Voice/Vision Holocaust Survivor Oral History Archive

David Kahan - April 29, 1982

Hungarian Rule

But they were Transylvanian Hungarians or were they...

No, those, those Hungarians were the garrison. They were garrisoned. They were, they were Hungarian from Hungary. And I really, they used to see the Jewish kids coming around there and they knew that we were sort of business people trying to survive and I, I recall vividly that, I don't know where my mother used to get the tea from, but I used to go and sell tea to the Hungarian soldiers to send home. And, and um, then one time I remember that we had chocolates my mother bought from someplace and I went over there. Those things were a little bit hard to get and I sold that to the soldiers. So they paid me well and they never, never hurt me, never bothered me. As individuals.

Did your, did your parents talk about any of this going on outside...

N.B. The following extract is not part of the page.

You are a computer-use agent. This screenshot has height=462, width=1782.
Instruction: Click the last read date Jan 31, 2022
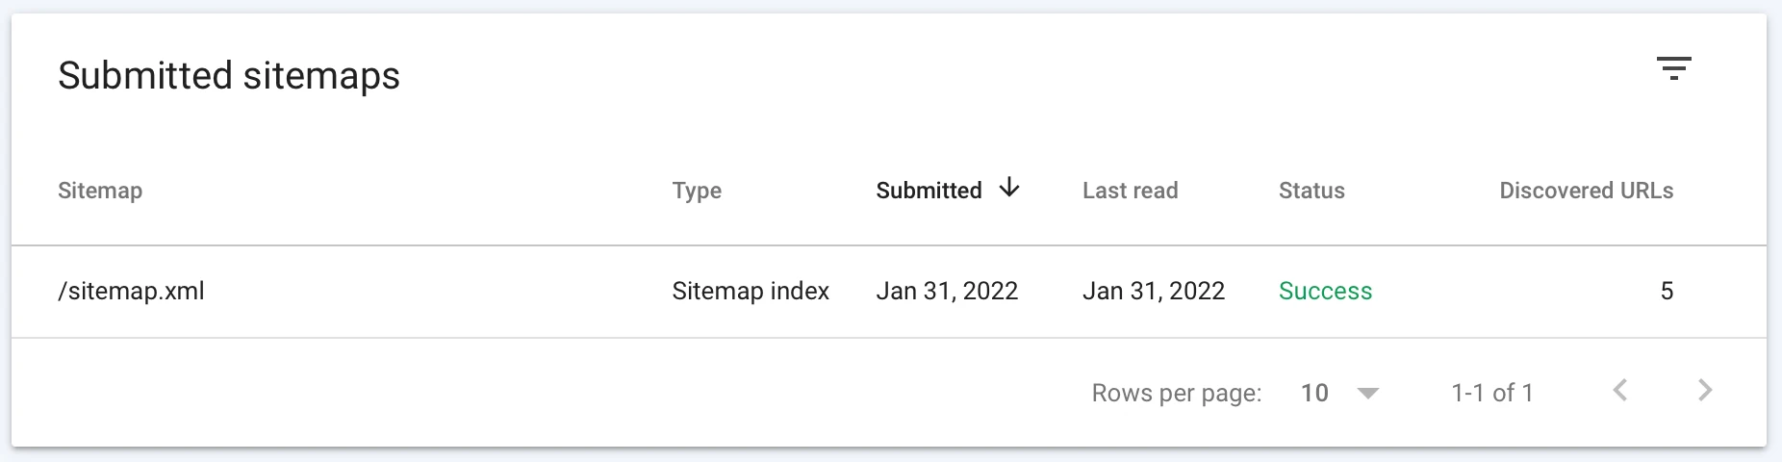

Uh, my parents, as far as I recall, as I mentioned before, communications were so difficult in Europe. My mother, I remember she used to get letters from Czechoslovakia and cry a lot of times and they used to talk about uh, my father, about his family in Sighet. But again, I, I couldn't realize exactly what was going, going to happen at that young age. Then we were so backward that I had never visited Sighet in my life. I never met my grandparents. I was never out of my hometown more than about fifty, sixty miles. So as far as the significance of the Jewish tragedy that was happening in, in, in Holland and Germany and in Poland I did not know and I don't believe that the people in our town knew.

Did anybody talk about leaving?

Uh, leaving our area? Well, you know, it's easy now in retro...retrospect to think back, you know, to have hindsight. We were so close to the Romanian border, if we had any idea that the Germans were planning to kill us, it would have taken maybe a few hours of walking to be in the Romanian side and perhaps save our lives. Many Jews did that, who escaped from the Hungarian side and they went to the Romanian side of Transylvania and they were never deported. Uh, we actually just didn't know what was happening and, and then maybe if we would have heard about it we couldn't, we wouldn't have believed it. You must have heard stories that some Jews escaped from Auschwitz and even went to the Warsaw ghetto and the Jews just couldn't believe the horrors. It was just too much to believe to anyone that, that they, they would still mass kill Jews. But basically--I don't know if I am answering your question correctly, but we didn't...

No one discussed it.

No one discussed it not at all except the general--we knew that the Germans were bad for the Jews and we knew that terrible things were happening, but details that they are killing, that they killed so many Greek Jews or deported to Auschwitz, we never heard of Auschwitz or Treblinka, or any concentration camps.

Now the Germans weren't there, right?

The Germans weren't there, no, until March of 1944, when Hungary has decided to, as far as I can remember, to abandon the alliance with Germany and join the Allies. Then Budapest was occupied and then a few days after uh, a few Germans marched into our town too, so to speak. That's when the problems really started.